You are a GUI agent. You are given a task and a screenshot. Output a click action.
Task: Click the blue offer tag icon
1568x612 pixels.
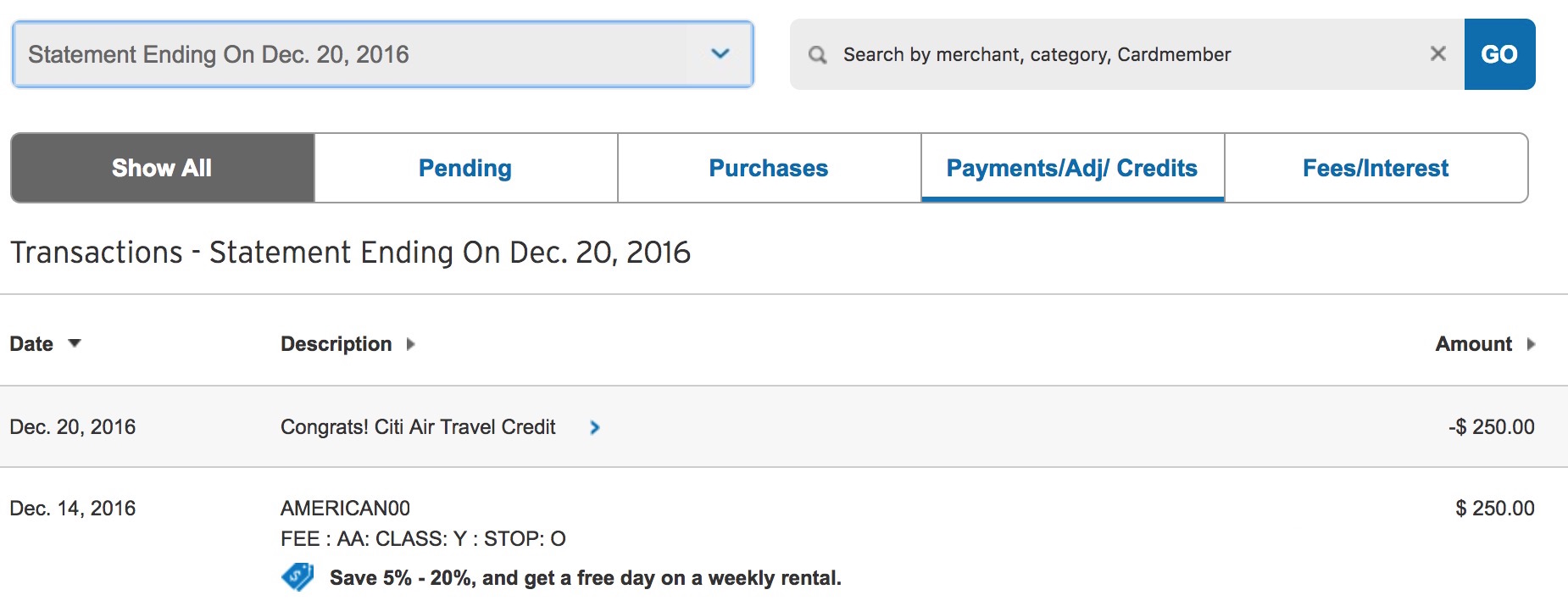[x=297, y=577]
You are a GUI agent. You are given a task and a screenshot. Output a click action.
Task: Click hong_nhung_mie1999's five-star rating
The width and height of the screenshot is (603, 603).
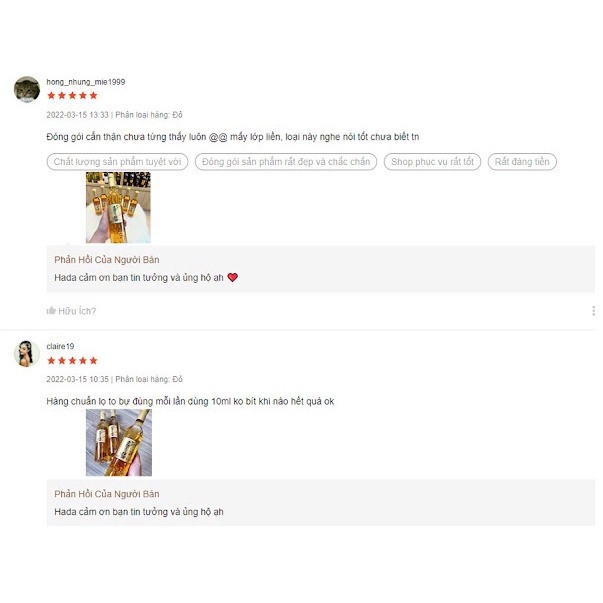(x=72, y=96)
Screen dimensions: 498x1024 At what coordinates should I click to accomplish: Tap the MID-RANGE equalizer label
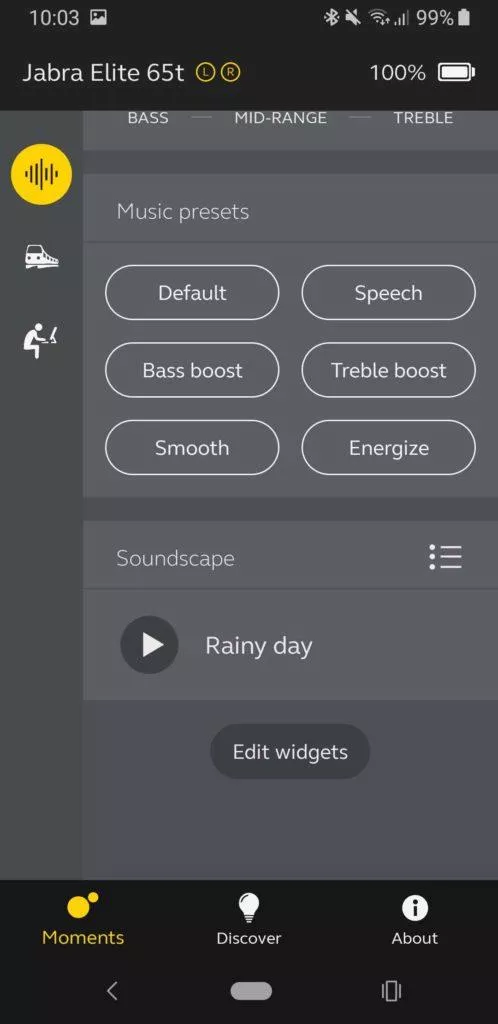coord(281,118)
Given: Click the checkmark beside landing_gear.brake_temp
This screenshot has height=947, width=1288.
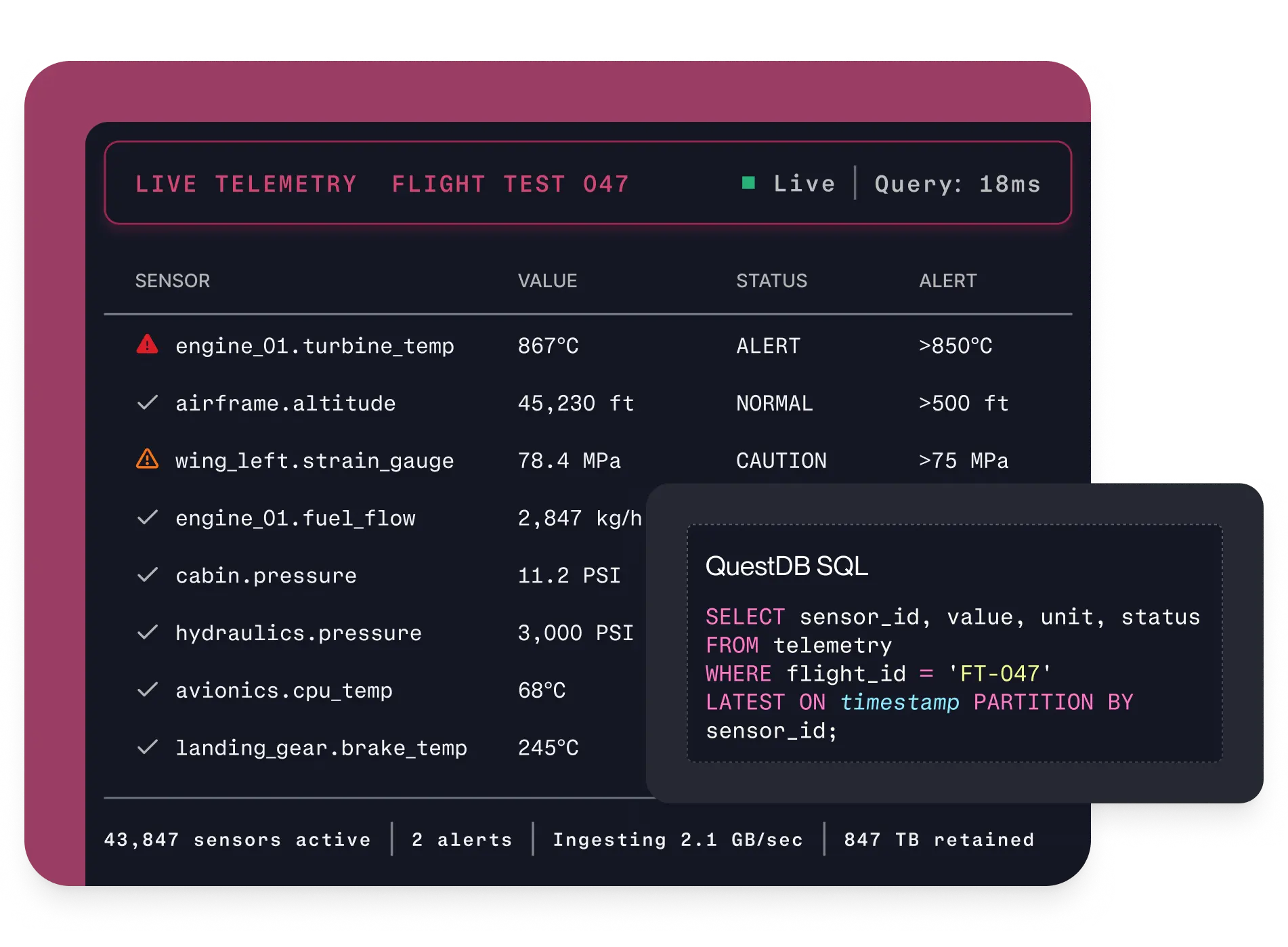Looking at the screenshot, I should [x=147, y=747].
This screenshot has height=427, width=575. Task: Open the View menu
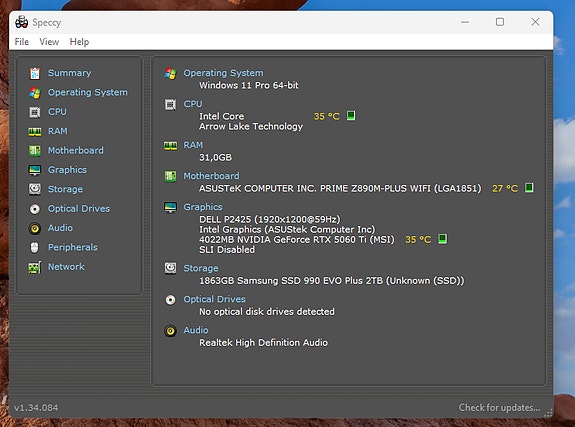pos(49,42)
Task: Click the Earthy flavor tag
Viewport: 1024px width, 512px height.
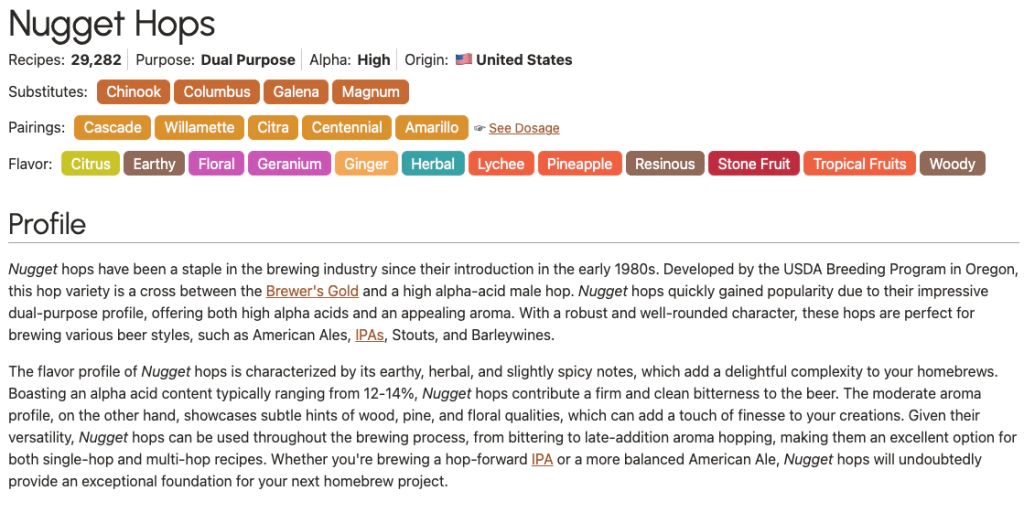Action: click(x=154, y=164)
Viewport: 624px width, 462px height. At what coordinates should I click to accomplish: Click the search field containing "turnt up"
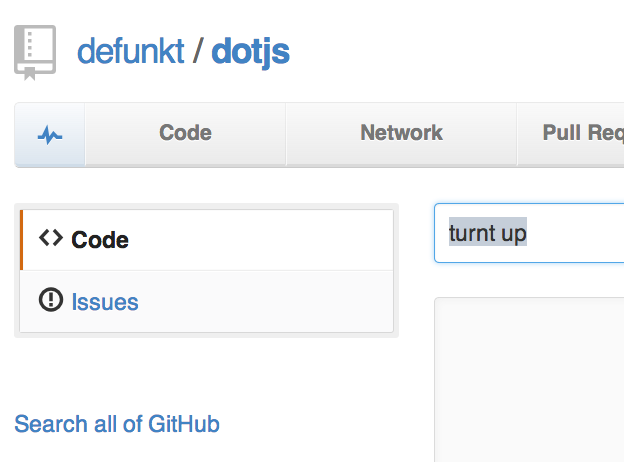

YOUR INSTRUCTIONS: Which lines fall between the one containing "Task: Click the Earthy flavor tag" and the last line of the listing, both included? Give them again exactly, without the pictures.

EXPECTED ANSWER:
Task: Click the Earthy flavor tag
Viewport: 1024px width, 512px height.
Action: click(x=154, y=164)
Viewport: 624px width, 462px height. At what coordinates should I click to accomplish: Click the search field containing "turnt up"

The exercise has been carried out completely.